2) How come the OneTag dashboard shows "OK" for the Pinterest "subscribe" event, when they evidently don't understand that event and don't accept it?

Thanks so much!

mjadsmurai commented 3 months ago

We do always send the events because details like conversion name understanding by those platforms tend to change and also because most platforms are smart enough to handle custom events. If you don't want subscribe event to be sent to Pinterest, you will have to remove the pinterest pixel id from said event.

How come the OneTag dashboard shows "OK" for the Pinterest "subscribe" event, when they evidently don't understand that event and don't accept it? We collect the response they give to us.
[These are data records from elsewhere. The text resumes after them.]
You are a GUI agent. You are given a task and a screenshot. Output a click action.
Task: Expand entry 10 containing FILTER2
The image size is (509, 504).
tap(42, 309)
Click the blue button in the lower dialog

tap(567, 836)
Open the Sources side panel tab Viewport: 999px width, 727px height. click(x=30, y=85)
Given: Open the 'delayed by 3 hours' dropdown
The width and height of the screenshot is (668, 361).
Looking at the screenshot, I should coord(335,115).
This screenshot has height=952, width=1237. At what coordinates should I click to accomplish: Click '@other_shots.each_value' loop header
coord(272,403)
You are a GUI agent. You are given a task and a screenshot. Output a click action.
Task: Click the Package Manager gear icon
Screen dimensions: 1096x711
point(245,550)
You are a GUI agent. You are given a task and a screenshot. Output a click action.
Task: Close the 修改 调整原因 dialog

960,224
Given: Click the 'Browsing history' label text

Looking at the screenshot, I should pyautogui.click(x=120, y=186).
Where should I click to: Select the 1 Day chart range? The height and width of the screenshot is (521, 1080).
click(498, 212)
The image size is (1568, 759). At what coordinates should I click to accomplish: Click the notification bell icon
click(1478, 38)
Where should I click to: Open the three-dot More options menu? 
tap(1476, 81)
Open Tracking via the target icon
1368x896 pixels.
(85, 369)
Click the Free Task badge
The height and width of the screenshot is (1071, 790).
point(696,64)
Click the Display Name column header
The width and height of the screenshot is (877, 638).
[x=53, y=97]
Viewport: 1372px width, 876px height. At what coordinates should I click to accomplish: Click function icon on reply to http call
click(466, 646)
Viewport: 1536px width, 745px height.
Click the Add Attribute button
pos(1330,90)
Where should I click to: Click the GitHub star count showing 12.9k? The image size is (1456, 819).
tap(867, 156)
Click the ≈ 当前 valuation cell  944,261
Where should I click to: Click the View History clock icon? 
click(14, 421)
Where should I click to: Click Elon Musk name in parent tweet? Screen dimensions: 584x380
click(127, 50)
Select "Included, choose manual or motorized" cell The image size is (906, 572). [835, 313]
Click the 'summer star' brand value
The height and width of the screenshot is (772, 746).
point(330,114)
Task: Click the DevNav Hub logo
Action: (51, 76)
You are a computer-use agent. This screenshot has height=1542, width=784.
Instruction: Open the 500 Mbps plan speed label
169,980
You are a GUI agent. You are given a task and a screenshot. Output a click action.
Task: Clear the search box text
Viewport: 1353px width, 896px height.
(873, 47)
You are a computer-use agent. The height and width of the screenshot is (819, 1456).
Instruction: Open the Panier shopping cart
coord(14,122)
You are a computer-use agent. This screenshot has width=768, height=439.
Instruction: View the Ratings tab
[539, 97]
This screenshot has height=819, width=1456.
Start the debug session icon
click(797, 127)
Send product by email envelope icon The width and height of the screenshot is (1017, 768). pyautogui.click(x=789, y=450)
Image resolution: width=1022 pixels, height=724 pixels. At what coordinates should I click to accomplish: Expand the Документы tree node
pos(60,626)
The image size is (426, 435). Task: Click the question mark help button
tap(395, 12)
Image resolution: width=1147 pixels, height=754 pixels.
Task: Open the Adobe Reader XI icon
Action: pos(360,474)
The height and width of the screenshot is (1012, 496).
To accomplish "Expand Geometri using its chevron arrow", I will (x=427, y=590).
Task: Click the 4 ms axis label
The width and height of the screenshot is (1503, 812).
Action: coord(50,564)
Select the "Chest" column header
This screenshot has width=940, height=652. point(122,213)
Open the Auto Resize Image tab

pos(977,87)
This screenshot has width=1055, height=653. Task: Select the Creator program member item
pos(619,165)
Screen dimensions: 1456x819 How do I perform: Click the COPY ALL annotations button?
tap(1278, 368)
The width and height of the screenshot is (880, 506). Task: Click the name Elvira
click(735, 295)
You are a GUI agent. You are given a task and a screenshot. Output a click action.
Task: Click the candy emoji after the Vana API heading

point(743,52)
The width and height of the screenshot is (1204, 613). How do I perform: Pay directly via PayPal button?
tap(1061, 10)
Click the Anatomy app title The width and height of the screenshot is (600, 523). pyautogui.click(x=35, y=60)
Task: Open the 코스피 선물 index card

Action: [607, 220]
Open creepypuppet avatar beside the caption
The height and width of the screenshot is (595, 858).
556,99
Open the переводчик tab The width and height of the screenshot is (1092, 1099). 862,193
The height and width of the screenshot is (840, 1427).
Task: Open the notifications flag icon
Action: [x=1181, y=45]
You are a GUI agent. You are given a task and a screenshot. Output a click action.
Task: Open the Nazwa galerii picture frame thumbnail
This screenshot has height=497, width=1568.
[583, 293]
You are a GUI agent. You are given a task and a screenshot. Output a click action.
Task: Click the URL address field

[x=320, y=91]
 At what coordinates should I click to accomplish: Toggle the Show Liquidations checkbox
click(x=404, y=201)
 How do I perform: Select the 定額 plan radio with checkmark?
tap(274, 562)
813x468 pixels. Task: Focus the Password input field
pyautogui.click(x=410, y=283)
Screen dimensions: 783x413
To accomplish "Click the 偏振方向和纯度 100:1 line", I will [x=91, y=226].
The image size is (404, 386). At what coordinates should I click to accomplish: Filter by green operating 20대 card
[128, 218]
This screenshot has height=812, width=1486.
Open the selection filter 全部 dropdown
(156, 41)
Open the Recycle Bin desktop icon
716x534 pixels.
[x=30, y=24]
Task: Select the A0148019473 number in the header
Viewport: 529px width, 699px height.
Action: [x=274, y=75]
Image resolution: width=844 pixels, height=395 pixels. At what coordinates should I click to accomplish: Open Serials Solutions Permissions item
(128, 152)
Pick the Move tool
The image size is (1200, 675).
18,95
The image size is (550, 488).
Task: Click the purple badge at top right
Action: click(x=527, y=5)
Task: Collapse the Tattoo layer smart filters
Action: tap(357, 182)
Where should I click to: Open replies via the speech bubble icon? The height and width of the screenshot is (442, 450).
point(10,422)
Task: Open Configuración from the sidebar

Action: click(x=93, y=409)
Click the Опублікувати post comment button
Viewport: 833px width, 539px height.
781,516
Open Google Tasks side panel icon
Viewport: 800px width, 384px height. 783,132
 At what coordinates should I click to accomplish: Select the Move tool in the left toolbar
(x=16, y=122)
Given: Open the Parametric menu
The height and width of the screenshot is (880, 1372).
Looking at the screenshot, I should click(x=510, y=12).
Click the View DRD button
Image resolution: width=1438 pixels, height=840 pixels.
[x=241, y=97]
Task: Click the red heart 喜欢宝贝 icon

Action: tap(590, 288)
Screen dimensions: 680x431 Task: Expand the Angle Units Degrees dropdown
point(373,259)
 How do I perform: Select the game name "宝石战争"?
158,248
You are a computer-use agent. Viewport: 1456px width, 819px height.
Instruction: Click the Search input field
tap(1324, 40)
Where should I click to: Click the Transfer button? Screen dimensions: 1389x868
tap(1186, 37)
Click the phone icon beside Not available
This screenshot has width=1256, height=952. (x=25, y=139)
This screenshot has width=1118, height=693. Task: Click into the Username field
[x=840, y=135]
If they tell us that everything was okay, that's what will appear :(

EW0JY commented 3 months ago

Ok, I see, that makes sense.

But just to make sure I interpret the results on FB an Pinterest correctly:

Let's say I have only one Adsmurai template set up in GTM, which fires a "lead" event to both Pinterest & Facebook when a user visits a certain page.

Let's further consider only one single visit by one actual visitor for now.

Is my understanding correct that this will show up on both platforms as a lead event?

Meaning I might think I had 2 visitors, one from Pinterest and one from FB, because their stats both show me one lead event.

Moreover, I cannot know whether that visitor came from Pinterest, Facebook or Google or somewhere else?

As far as I know, the platforms can only determine whether a visitor came from their platform to a landing page if you run ads on their platform to that page.

But if you don't, and for example just look at the tag / CAPI events, they also show "foreign" events, meaning from off-platform visitors?

Thanks so much!

mjadsmurai commented 3 months ago
Is my understanding correct that this will show up on both platforms as a lead event?

Meaning I might think I had 2 visitors, one from Pinterest and one from FB, because their stats both show me one lead event.

Moreover, I cannot know whether that visitor came from Pinterest, Facebook or Google or somewhere else?

As far as I know, the platforms can only determine whether a visitor came from their platform to a landing page if you run ads on their platform to that page.

That's the core of Conversion Attribution. You have to feed your events/conversions to any platform you're publishing ads so they can work on if said conversion can be attributed to them. So when you send the same event to several platforms, only 1 or 0 of them should attribute the conversion. They don't attribute to themselves all events you send to them.

They also have no interest in attributing conversions they didn't make, because if you think it's working, invest more and realize it doesn't, you will not only fully stop using them but also write about it online.